IN our second visit to the subject of social engineering, this week we will focus on the approaches used to socially engineer others.

Not in terms of the how, but instead over what technologies (e.g. phone or in person) and how to change your behaviour based on this. Email can be covered in more detail when discussing phishing, and won’t be covered in this article, unfortunately!

When conducting social engineering over the phone, there are a variety of approaches. It is important to take into consideration that the individual in this case, the “victim”, has no prior perception of you, the “attacker” and bases their entire judgement of you based on your voice and attitude.

We can use this to our advantage and adopt different behaviours to deceive the victim on the other end. For example, the attacker may adopt a patient, friendly behaviour to “warm” to the victim and be a friendly figure, or instead take an authoritative figure and aim to extract information by intimidation. Both ways have success in different situations and should be used interchangeably.

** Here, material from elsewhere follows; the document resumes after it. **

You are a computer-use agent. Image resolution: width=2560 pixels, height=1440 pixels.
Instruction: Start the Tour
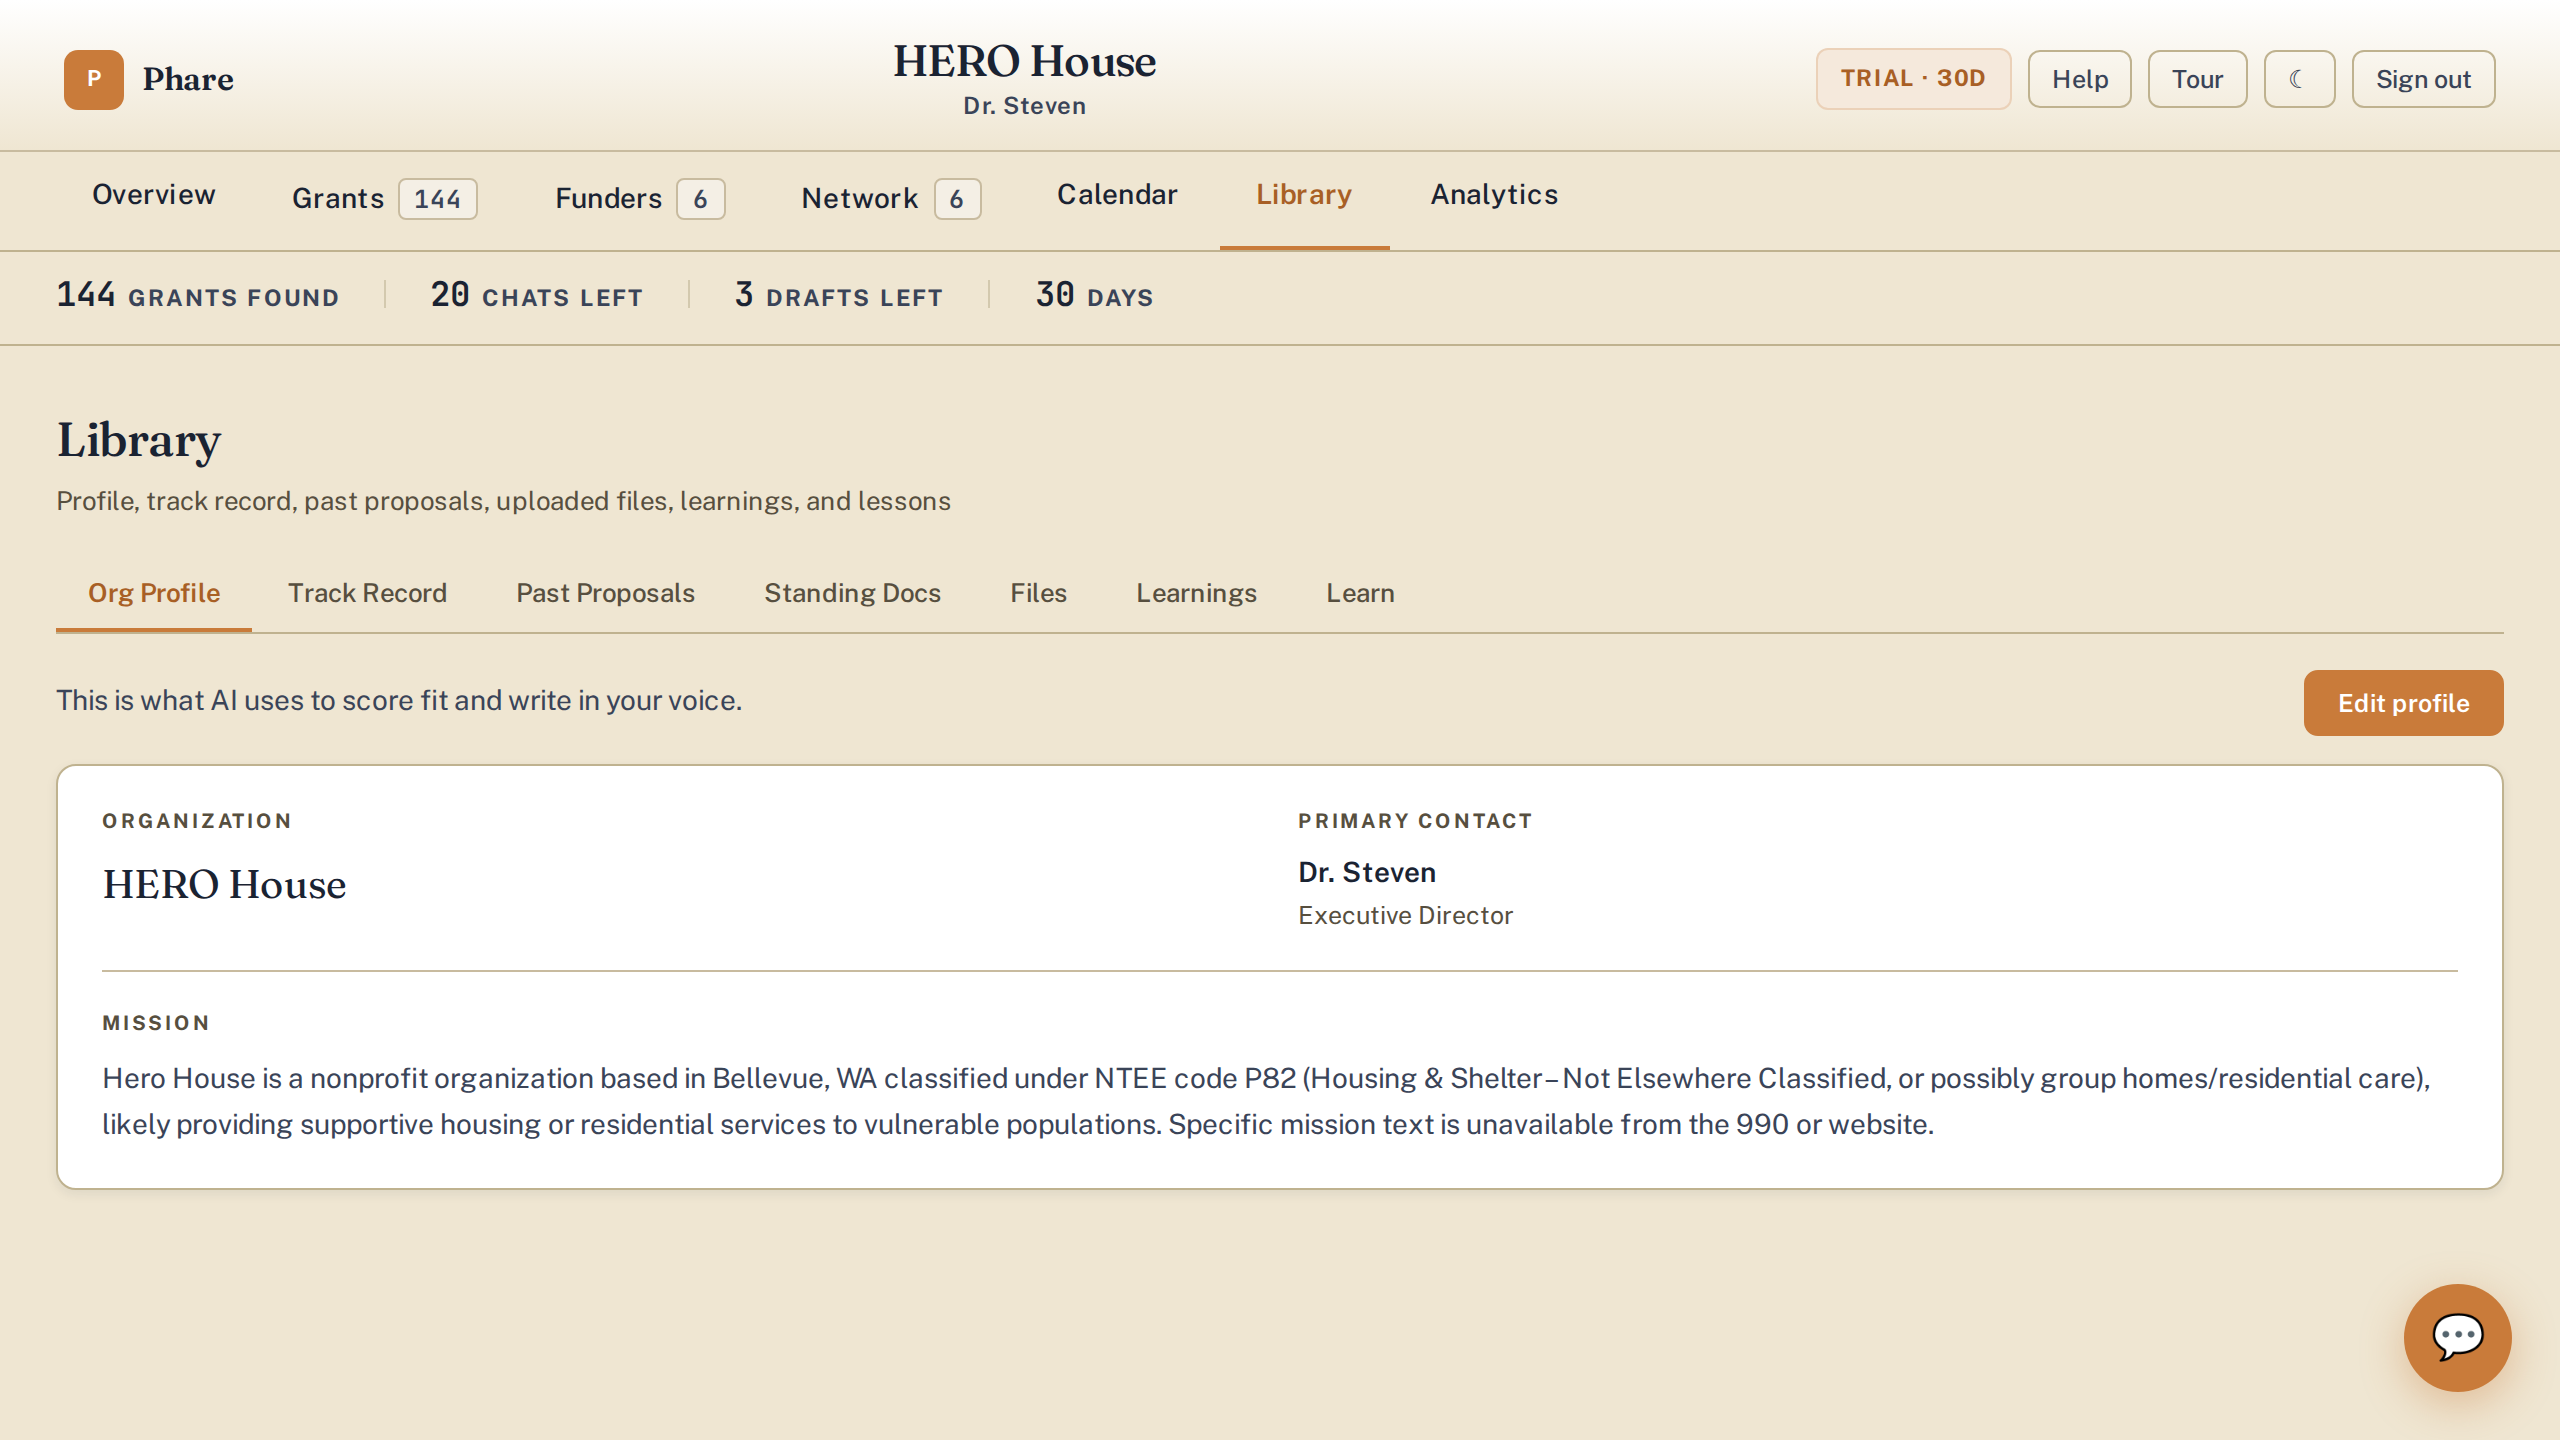tap(2197, 79)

READ MORE: Engineering things to your advantage

In person, social engineering must be more thoroughly crafted. Unlike over the phone, the victim will base their opinion of you on both your appearance, your mannerisms as well as your voice.

In this situation, it is important to build a persona to avoid appearing “fake” and raising suspicion. Keep it simple, a high-vis jacket, or sometimes even pizza, is often the main catalyst you need to lower your suspicion. Many highly revered social engineers succeed by blending into the environment they are entering.

As a final combining note for both scenarios, consistency is key – choose your mannerism and character and stick with it. Falling out of character raises suspicion and can be the one break in the chain to blow your cover!